I would be doing my best to talk him out of it promise are not.This is different a
different situation than a regular career.Your life is involved in it too.I would also have a talk with my sister about it too.I would not sit by and watch this go down and not say what I think .I would have my say because you are involved in it.Then they can't say you didn't seem to care.




 

eileen wrote on Sun Jun 25, 2006 5:48 pm:


Exactly my thoughts. You MUST all talk it out together before it's too late. YOU have got to voice you opinion Denee and let them know just how you feel. Don't bottle it up inside yourself and let things go ahead - please!!!

Let us know asap how things are going won't you?

BIG HUGS.




 

Pinkiered wrote on Sun Jun 25, 2006 5:50 pm:


Oh Ive put more than my share of my two cent in, trust me, when they told me about it. But a freind of mine said, when I talked to him,no matter how loud I yell or stress my points, they know in the end, Ill support them in the end. And its true.

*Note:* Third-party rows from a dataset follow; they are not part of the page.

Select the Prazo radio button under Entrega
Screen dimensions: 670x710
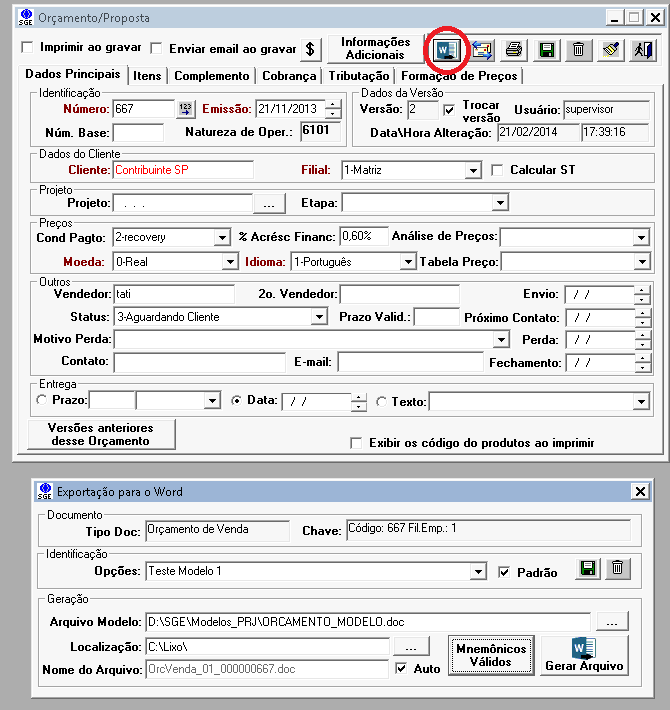tap(41, 401)
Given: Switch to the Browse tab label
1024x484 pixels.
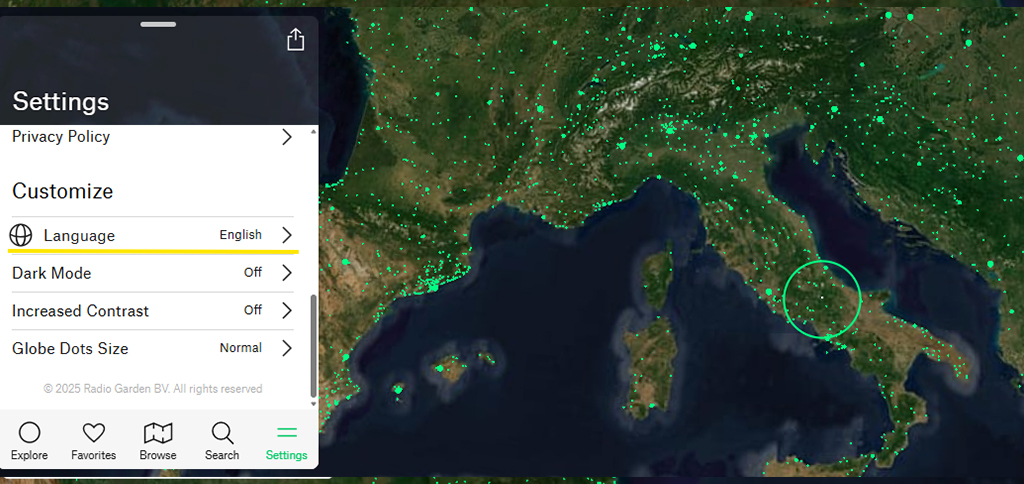Looking at the screenshot, I should [x=158, y=455].
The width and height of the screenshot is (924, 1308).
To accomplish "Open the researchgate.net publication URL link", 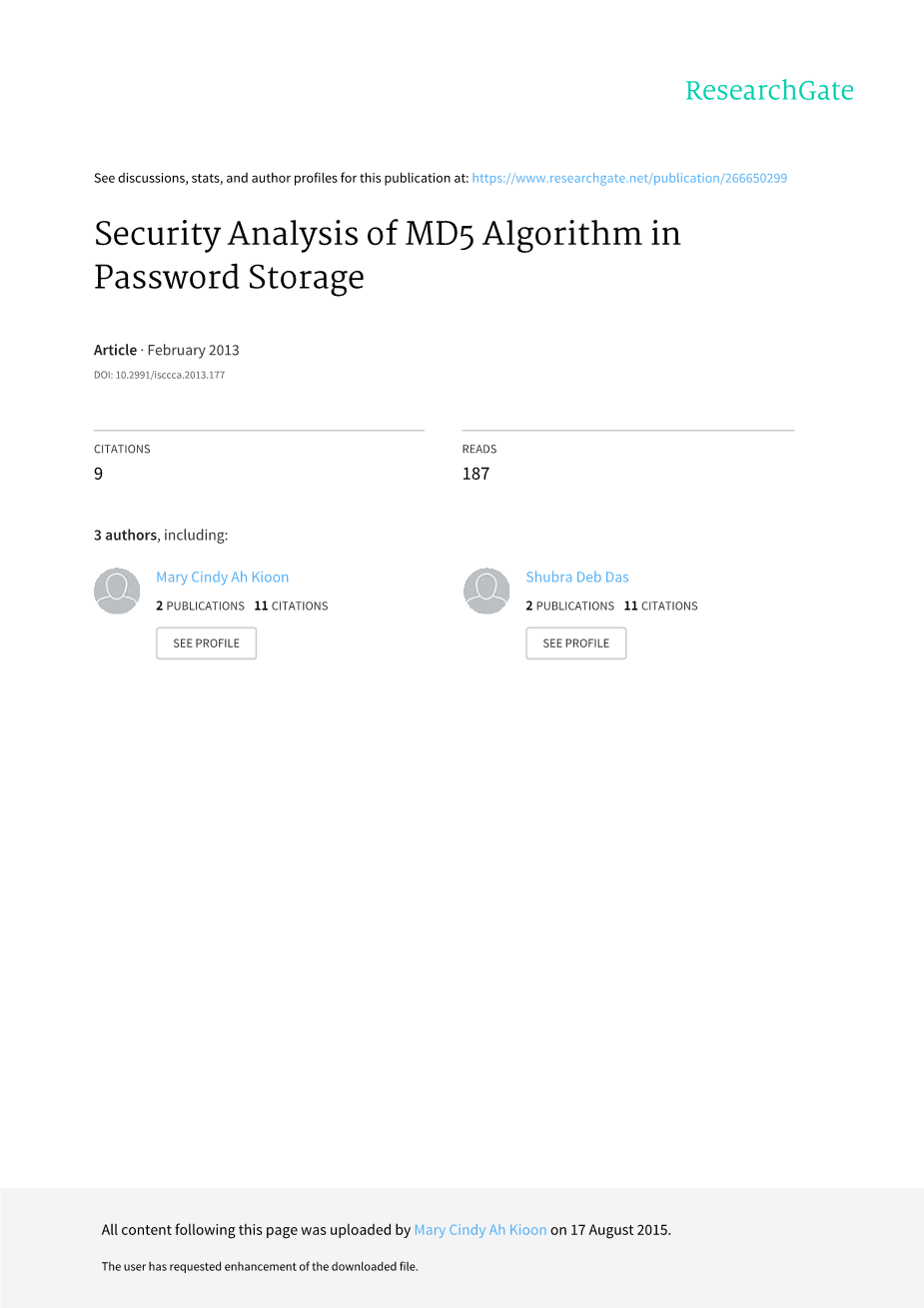I will point(629,178).
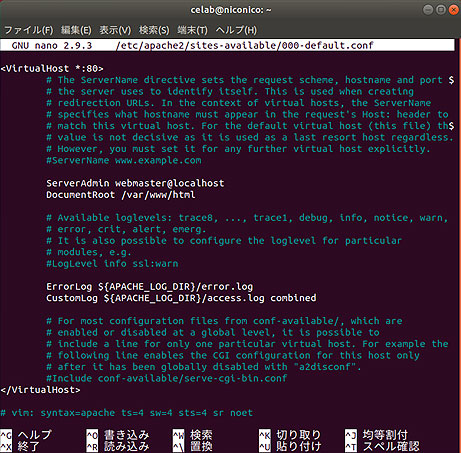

After everything Ive said , I dont know what more I can do to stop this or in the end, if I should. Theres just too much involved.

Do I tell my sister in the end, she doesnt need the money that bad? What about her wanting to be a doctor? We come from a poor family and at the moment everyone is struggling to survive as it is. We cant put her through school and pay her bills too. And how do I tell her she has to fight even harder for her future?

And what about Rob? How do I tell him, he cant have his life long dream of starting his own business?

Theres just too much involved. I wish I wasnt the only one in the family who knew, ya know? It would make this so much easier.




 

Pinkiered wrote on Sun Jun 25, 2006 5:59 pm:


I know if I say the words, Dont go, they wont. They have plans for that money. How can I be so selfish as to utter those words and take that from them? I dont think I can.

Let me say, I dont think Im strong enough to say it. Im tore between what I want and what they want. In the end, thats what all this is about.

Whose wants and needs are more important.

What is selfish and what isnt? Yeah we could say, that for them to go over there for money is selfish on thier part. But we can also say, wanting them to stay here and keep struggling is selfish on our part.

Sorry everyone. But this is the emotions and thoughts going round and round in my head.




 

glendann wrote on Mon Jun 26, 2006 2:47 pm:


Pinkiered ,I too come from a very poor family .I to had big dreams that never came true.I never got the education to carry this out.I have never blamed anyone .I loved my family to much to put them through to worry .My biggest was to be a Marine .Which was just that, a dream .I do hope things work out for the best .I pray for you and yours and that they come to relize what kind of delama you are in .This money is needed but what good will it do them if they don't return home.I do feel your pain and I would voice this even if it doesn't help in the long run.God be with you.




 

jubabe296 wrote on Tue Jun 27, 2006 3:57 am:


Denee I agree with Glendann and Eileen you need to let your feelings be known too. It's not that you won't be supporting your husband, you will be protecting him!! I know it is soooo easy for all of us to just say oh just say what you feel, but Denee honey it is your life too!! And as badly as you miss your husband while he is away a couple of weeks I can't even imagine you being able to cope with him being gone for even longer!!! Maybe when he gets home you can sit home down and explain it all to him, if he loves you as much as I feel he does he will understand how you feel and he won't hold it against you!! A marriage is working together not apart!! Good luck with everything and remember we are all here for you hun!!!